===== TEXTAUSZUG

# MultimediaTasten und KDE

## Niko_K

Hi,

ich habe ein kleines Problem.

Es gibt ja jetzt unter Gnome 2.2 so einen Multimedia-Tasten-Beleger.

Den finde ich echt super, auch wenn da für meine Tastatur noch einige wichtige Tasten fehlen (habe das MS Office Keyboard).

Wie dem auch sei, ich will die ganzen Multimedia Tasten auch unter KDE verwenden können, aber irgendwie funktioniert das bei mir noch nicht.

Vielliehct kann ich das Programm zum Starten irgendwie beim booten aufrufen lassen oder bei jedem KDE Start.

Das Problem dabei ist nur, dass ich überhaupt keine Ahnung habe, welches Programm ich da Starten muss. Hat irgendwer eine Ahnung welches Skript man da ausführen muss??

Danke im voraus,

Niko

----------

## amne

hi,

das gnome-teil kenne ich nicht, unter kde läuft bei mir hotkeys (ich starte es in der .xinitrc via "hotkeys > /dev/null &").

==========

* _AUFGABENSTELLUNG_: Welche Tastatur besitzt Niko_K laut dem Textauszug? Das anschließende Material steht für sich und hat mit dem Textauszug nichts zu tun.

===== DATENZEILEN

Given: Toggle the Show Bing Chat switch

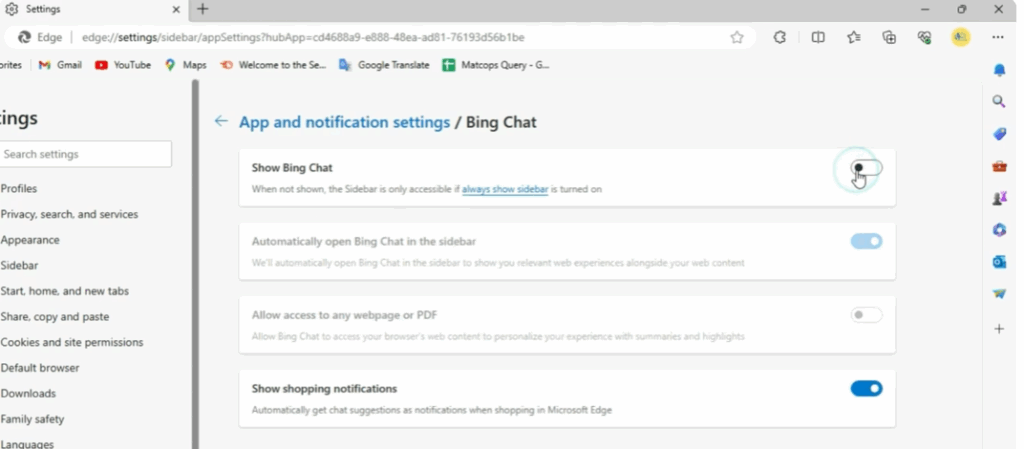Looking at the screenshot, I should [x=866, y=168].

==========
===== DATENZEILEN

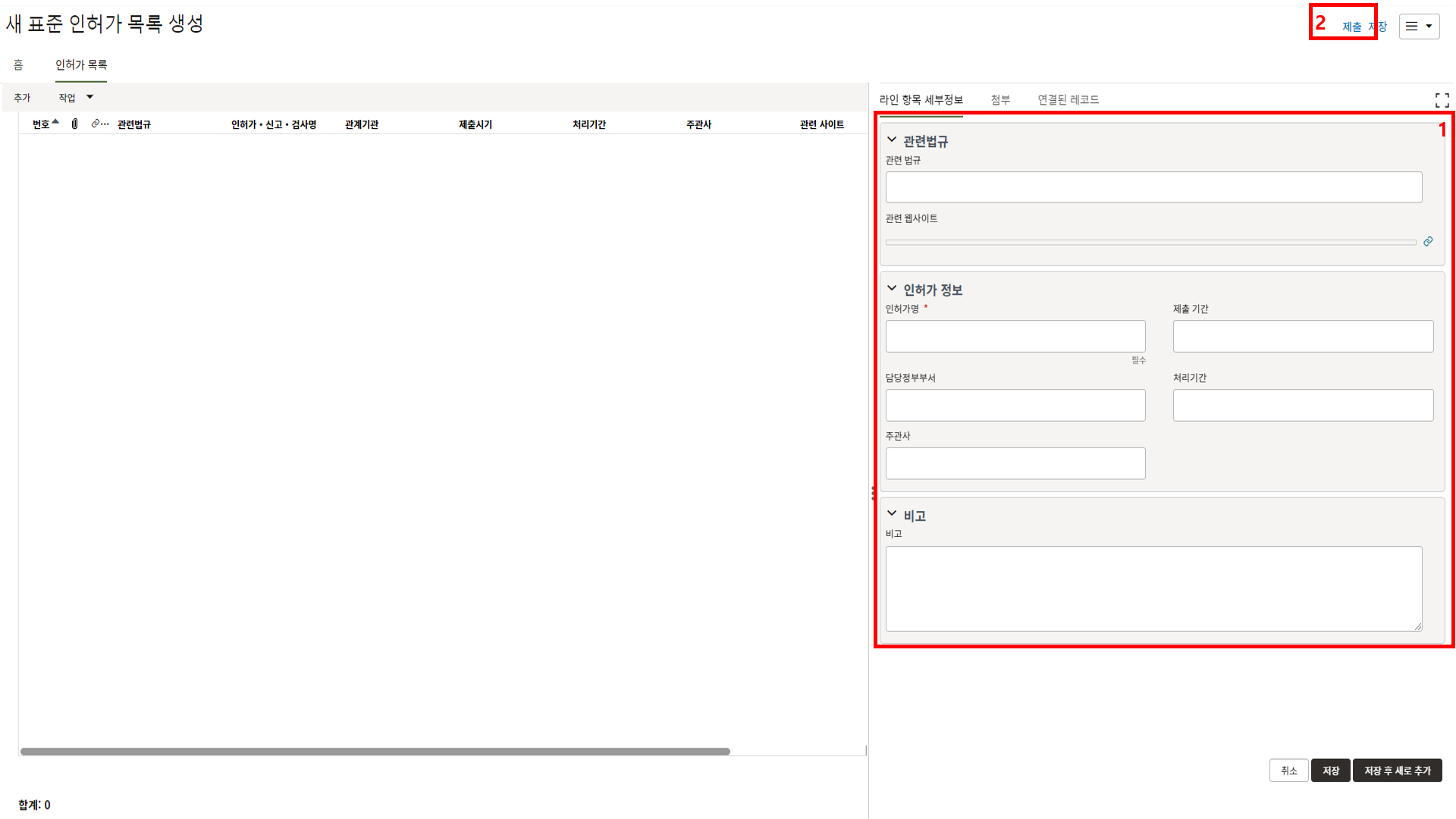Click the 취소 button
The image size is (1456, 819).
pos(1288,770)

==========

* _VOLLSTÄNDIGE ANTWORT_: Das MS Office Keyboard.